The Saints announced early in the season that they would be targeting the draft and looking to build from the ground up.
They would begin stockpiling as much young talent as they could to form a new successful team capable of returning to finals football. It is a formula that worked with Geelong, and one that was the basis for the Saints successful run from 2008-2010.
With just three wins for the season to date and an ongoing reliance on players well past 30, the Saints re-build looks like delivering several lean years before they can recruit enough quality and get enough games into them to once again be competitive.
It is commonly viewed that players need at least three to four seasons in an AFL environment to mature physically. Players start to near their peak development at around 23-24 years old and with 50-100 games under their belt.
The Saints massive gap in talent in this area is one of the reasons why they are looking to start from scratch.
But in such an ultra competitive commercial environment and with a precarious financial footing to begin with, can the Saints really afford to take five years to develop a young list from scratch?
They need to be innovative, aggressive and flexible in their approach to re-building their list to fast track the process.
While the previous build from the draft model worked in the past for the Saints and the Cats, it is interesting to see the rise of other teams and the approach they have taken.
The Power developed a core group of youngsters but have also blended in a combination of recycled players, such as Jay Schulz.
This has allowed them to develop a group of players of similar age and experience to grow with the wealth of talented youngsters they have accumulated.
The Hawks have added a large number of recycled players to boost their growing crop of youngsters and Collingwood have used mature age recruits to great success to help fast track the development of their squad.
The Saints must be bold in trying to build a list that will not only return them to finals footy by 2016-17, but allow them to be a future premiership contender.
Its always an interesting comparison to consider sides in similar positions and the path they are taking. Both the Bulldogs and Saints enjoyed successful periods during 2008-2010 with both falling from grace.

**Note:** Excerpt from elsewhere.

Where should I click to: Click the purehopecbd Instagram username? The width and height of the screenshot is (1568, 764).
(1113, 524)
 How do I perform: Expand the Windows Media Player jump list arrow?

The Dogs have been able to now grab some quality youth on their list, having started their re-build at least one season prior to the Saints. They have had the assistance of some handy father son recruits.
Rather than relying solely on the draft to re-build their squad, they have also targeted players in their early twenties with previous AFL experience. The team looks to be a couple of seasons ahead of the Saints in regards to their development.
Melbourne are the other interesting club to look at. In previous years they have had no shortage of draft picks to boost their talent and through a variety of reasons have failed to capitalise on these.
They tried adding a range of star recruits and recycled players such as Tom Gillies and Shannon Byrnes, but they failed to show any real progress. They were trying to get games into their youngsters in the hope of having a squad of 23-25 year olds with 80 or more games’ experience.
Enter Paul Roos and the focus changed.
They went hard for more midfielders and saw the benefit of recruiting players with some previous years in the system. In came Dom Tyson and Bernie Vince and both have been excellent additions to the club. Gone is the philosophy of getting as many games into youngsters as possible.
Instead they have to earn a spot on the list. The competitiveness and spirit has risen dramatically and suddenly Melbourne’s fortunes look a lot brighter.
If the Saints take the conservative path of building via the draft it is likely that given the lack of quality in their current list they would need quality picks in the next three drafts to adequately stock their list.
They then need those players to have played at least four seasons to develop physically and gain the experience required to match the type of side Port Adelaide have now assembled.
That sees them looking at a return to finals footy somewhere around 2019-20!
St Kilda are in a big hole and when Leigh Montagna, Lenny Hayes, Nick Riewoldt and the rest all retire in the next one to two seasons, the hole could be even wider.
They need to make some strong decisions and recruit young players who have been in the system and are already on their way to being developed players.
Kristian Jacksch – a first round draft pick – Jono O’Rouke, Brad Sheppard, Tim Membrey and Josh Walker should all be on the Saints shopping list as quality young players struggling for opportunities at other clubs who are off contract at the end of the season.
The free agent market is limited this year but a play for David Mackay or James Frawley – both 25 with at least five good years left – would still provide the Saints with players capable of playing in the next successful team.
St Kilda announced this week they would target out of contract stars in the coming seasons and this needs to happen this year. Grab three to four of the players mentioned above along with at least two first round draft picks this year, and suddenly the rebuild would start to take shape much sooner.
The cub needs a strong and ambitious plan to re-build from such a lowly position. They need to aim high and look to have a squad playing finals footy in three to four years time, not five.